Bench philosophy: Preparing figures
Effective scientific illustrations
by Steven D. Buckingham, Labtimes 05/2008
We all know that effective communication is an essential skill in science. The ability to write in such a way that the reader is able, with the minimum possible effort, to grasp clearly what you are trying to say is a skill we rightly spend many hours perfecting. Sadly, much less attention is often paid to visual literacy – the art of preparing scientific figures.
A well-prepared figure can communicate large, complex datasets in a way that exploits the special ability of the brain to grasp complex ideas and relationships visually. As an editor of an international peer-reviewed journal, I come across interesting, well-written papers, which would have a greater impact if more attention were paid to the figures. Like good writing, preparing good figures is an art but one that can be improved by paying attention to certain guidelines.
The first guideline, particularly when it comes to preparing a paper for publication, is to tell the story with pictures. Aim to allow the reader to grasp the outline of your findings simply by looking over the figures. Most readers “scan” a new paper by just glancing at the figures, so it is often the figures that determine whether the reader will decide to read the paper in detail. Indeed, in my lab we draft the whole paper around the figures, letting them tell the story and drive the structure of the paper. This approach also helps decide what information should be included in the figure. Visual designer Edward Tufte (www.edwardtufte.com/tufte/) is an excellent source of ideas on visual presentation of data. He has introduced the concept of chart-junk: the unhelpful tendency for unwanted lines, shading, etc. to clutter a figure. To help avoid this, he advises doing everything you can to reduce the ink:data ratio.

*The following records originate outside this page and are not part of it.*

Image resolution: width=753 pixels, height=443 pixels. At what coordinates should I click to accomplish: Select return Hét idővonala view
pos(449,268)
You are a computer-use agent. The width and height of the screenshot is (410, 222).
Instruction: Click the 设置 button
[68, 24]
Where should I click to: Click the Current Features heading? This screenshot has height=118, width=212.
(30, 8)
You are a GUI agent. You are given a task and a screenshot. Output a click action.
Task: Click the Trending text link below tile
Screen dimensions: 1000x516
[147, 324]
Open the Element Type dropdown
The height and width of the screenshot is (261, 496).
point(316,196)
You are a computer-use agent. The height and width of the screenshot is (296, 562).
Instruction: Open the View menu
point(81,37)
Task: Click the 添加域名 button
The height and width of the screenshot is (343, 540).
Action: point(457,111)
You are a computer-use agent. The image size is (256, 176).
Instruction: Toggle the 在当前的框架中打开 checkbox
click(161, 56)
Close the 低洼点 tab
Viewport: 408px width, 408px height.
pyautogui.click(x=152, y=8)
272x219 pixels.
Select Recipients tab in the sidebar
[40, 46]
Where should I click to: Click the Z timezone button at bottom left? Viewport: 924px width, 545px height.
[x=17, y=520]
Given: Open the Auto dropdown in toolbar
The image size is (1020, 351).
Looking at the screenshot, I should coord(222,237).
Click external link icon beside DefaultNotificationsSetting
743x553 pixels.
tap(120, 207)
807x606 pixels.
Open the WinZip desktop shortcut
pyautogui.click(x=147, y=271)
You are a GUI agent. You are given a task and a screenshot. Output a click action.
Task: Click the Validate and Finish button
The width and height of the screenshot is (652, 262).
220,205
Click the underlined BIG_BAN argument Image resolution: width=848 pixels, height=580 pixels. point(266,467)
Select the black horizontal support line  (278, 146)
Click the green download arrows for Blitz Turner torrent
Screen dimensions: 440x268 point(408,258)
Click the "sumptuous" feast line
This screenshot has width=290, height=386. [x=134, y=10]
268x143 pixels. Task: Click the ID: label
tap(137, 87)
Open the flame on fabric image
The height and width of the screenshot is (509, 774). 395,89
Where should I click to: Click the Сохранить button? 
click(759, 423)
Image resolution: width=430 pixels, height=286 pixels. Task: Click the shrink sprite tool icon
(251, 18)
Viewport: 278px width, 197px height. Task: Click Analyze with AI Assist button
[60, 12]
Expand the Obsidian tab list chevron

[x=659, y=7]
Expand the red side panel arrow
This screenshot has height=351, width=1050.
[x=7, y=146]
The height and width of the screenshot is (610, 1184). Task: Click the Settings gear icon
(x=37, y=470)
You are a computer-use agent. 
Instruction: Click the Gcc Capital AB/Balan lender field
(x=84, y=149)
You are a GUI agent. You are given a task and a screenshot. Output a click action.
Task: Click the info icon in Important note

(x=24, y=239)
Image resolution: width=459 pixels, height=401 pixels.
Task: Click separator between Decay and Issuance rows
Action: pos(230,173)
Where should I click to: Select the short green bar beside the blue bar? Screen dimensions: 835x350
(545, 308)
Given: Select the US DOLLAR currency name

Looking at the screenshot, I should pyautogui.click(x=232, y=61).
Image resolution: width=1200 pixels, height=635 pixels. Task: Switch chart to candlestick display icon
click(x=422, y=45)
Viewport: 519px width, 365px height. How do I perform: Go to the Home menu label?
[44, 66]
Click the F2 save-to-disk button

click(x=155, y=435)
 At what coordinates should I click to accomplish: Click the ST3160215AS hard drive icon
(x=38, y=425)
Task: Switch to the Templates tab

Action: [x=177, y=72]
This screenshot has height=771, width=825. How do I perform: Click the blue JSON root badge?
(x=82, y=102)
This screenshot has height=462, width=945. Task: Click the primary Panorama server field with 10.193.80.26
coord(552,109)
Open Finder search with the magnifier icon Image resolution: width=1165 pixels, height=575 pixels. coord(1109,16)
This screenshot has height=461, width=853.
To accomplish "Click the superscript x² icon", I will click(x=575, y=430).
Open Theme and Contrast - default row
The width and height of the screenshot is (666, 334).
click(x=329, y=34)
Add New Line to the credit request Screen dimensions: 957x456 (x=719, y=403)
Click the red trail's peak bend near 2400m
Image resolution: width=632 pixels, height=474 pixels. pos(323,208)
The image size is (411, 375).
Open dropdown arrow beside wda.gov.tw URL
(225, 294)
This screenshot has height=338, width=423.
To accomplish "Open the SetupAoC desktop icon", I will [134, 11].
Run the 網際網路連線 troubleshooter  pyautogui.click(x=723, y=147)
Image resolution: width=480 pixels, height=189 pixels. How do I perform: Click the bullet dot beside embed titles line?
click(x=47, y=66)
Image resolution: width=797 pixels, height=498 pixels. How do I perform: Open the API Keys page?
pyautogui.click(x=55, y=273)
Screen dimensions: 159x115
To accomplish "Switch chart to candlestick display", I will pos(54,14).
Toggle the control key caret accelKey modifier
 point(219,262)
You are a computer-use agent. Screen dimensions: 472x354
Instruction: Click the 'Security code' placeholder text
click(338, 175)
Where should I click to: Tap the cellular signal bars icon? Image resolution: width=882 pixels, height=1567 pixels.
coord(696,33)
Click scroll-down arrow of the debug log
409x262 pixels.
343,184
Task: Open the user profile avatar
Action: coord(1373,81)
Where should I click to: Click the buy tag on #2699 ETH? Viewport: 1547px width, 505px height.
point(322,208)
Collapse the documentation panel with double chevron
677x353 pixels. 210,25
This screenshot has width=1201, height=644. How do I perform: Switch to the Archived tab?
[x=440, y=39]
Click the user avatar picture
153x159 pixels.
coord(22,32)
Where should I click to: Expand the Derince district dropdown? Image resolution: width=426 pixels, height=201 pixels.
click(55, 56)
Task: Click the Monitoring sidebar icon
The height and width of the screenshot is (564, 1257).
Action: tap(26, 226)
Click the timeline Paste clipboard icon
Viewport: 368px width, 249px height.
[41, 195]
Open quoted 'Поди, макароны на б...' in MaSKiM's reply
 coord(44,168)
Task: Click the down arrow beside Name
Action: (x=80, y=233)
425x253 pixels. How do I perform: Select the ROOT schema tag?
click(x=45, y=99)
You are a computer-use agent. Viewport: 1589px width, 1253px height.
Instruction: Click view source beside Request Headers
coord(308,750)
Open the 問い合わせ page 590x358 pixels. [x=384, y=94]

Consider figure 1A, which is a typical default diagram from Microsoft Excel. Excel is an excellent package with many virtues but preparing figures is not one of its best, especially if the user accepts the default settings without question. The horizontal lines in figure 1A are not only unnecessary, their 3D appearance introduces a false perspective that can cause the first impressions of the data to be misleading. The actual value for column 1 is 44 but it aligns with a value around 40 on the lines behind. Which is the real value? Secondly, does the reader need to read the information from the chart to the precision implied by the lines?
If the actual values of the data are the focus rather than trends in the data, the numbers should be given in the text instead of a figure (which they should be in any case if only a small dataset is given). What about the 3D appearance of the columns – is that really needed? It doesn’t tell us anything, so lets get rid of it. As for colour, well you’ve probably got the idea by now. So now we have our revised figure 1B. Not as flashy perhaps but the reader’s brain has fewer distractions and and easily grasps a more accurate impression.
But there is still more work to do to minimise wasted ink. The horizontal axis is completely redundant and the vertical axis could perhaps contain the actual values for the columns. Furthermore, using the minimum line weight possible for the axes gives higher prominence to the data, as does reducing the line weight of the column borders. Our new version of the figure (figure 1C) is now much simpler with more data available to the reader than in the original.
You could go one step further and eliminate the axes altogether, printing the actual values in the columns or at the top of each column but you risk aggravating the conservative element in the scientific community! Incidentally, giving two or three figures in the form of a bar chart is rarely justifiable: a simple statement in the text is usually much better.
Remember, it is the ink:data ratio we want to minimise, not the amount of data. That is why figure 1C is still unsatisfactory, despite the removal of junk. Add more information to the figure if it will help the reader understand what you are saying. For instance, if figure 1 were a comparison of a new drug treatment with controls, why not include data from comparable studies on other drugs? This will help the reader put your findings into context (depending on your findings, you may be tempted not to do this – good figure preparation is a test of your honesty!). We can apply this to our original figure to obtain figure 1D.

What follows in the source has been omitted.